Perché invece di cacciabombardieri si possono fare aerei antincendio, invece di sistemi di puntamento per i blindo si possono fare le apparecchiature per la Tac, invece di elicotteri d’attacco, elicotteri per l’elisoccorso. Sul sito della campagna Sbilanciamoci! (www.sbilanciamoci.info) c’è una rassegna dettagliata di tutte le possibilità alternative.

Rimane poi il nodo di fondo. A cosa servono le armi? Ad essere usate per la guerra. Ora la guerra, oltre che essere un crimine, ha dimostrato di essere negli ultimi 30 anni completamente un disastro, una distruzione di risorse e di vite umane, soprattutto dei civili. Fallimentare in Afghanistan dove, dopo aver speso una montagna di soldi (solo l’Italia 9 miliardi di euro) in 20 anni per la guerra, siamo al punto di partenza. Fallimentare in Medio Oriente, dove dopo due guerre del Golfo, non c’è certo sicurezza nell’area, né pace per i palestinesi. Fallimentare in Libia, dove – dopo i bombardamenti occidentali propedeutici alla defenestrazione di Gheddafi- da 10 anni si combatte una sanguinosa guerra civile interna e contro i migranti. E fallimentare sarà la guerra di Putin contro l’Ucraina.

Alcuni opinionisti, per perorare la causa della Nato, ci ricordano che sì, l’Italia ripudia la guerra ma nell’articolo 11 della Costituzione c’è scritto anche che il paese consente «alle limitazioni di sovranità necessarie ad un ordinamento che assicuri la pace e la giustizia fra le nazioni; promuove e favorisce le organizzazioni internazionali rivolte a tale scopo». Questi opinionisti, a digiuno di storia, si scordano di dirci che quando fu scritta la Costituzione, la Nato non c’era, ma esistevano invece le Nazioni unite, cui i costituenti evidentemente si riferivano e che i fautori della Nato, una guerra dopo l’altra, hanno sistematicamente demolito. E allora, Sandro Pertini, si batté per inserire la riduzione delle spese militari in Costituzione. E da presidente della Repubblica ripetè più volte che bisognava «svuotare gli arsenali e riempire i granai».

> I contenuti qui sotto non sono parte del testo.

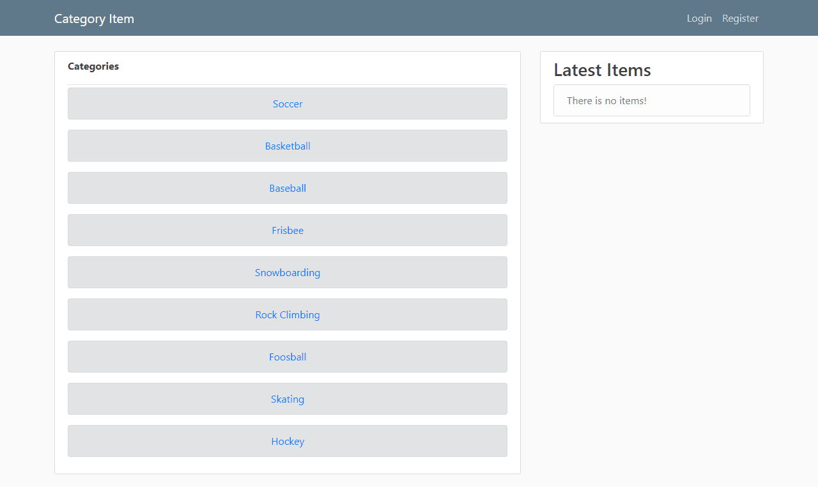This screenshot has width=818, height=487.
Task: Select the Snowboarding category
Action: (288, 272)
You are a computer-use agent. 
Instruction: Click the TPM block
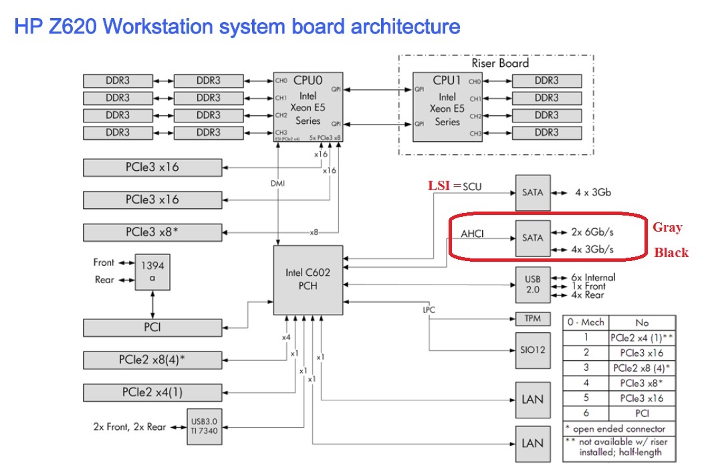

Armandoci fino ai denti non ci sarà pace e sicurezza, ma solo crescita dei rischi di nuove guerre e di altre tensioni internazionali. È sempre stato così nella storia del secondo dopoguerra. E la guerra in Ucraina è solo l’occasione per accelerare politiche sbagliate fondate su un riarmo fonte di nuovi pericoli. Ecco perché la strada non può che essere quella della prevenzione dei conflitti, delle Nazioni unite e del disarmo.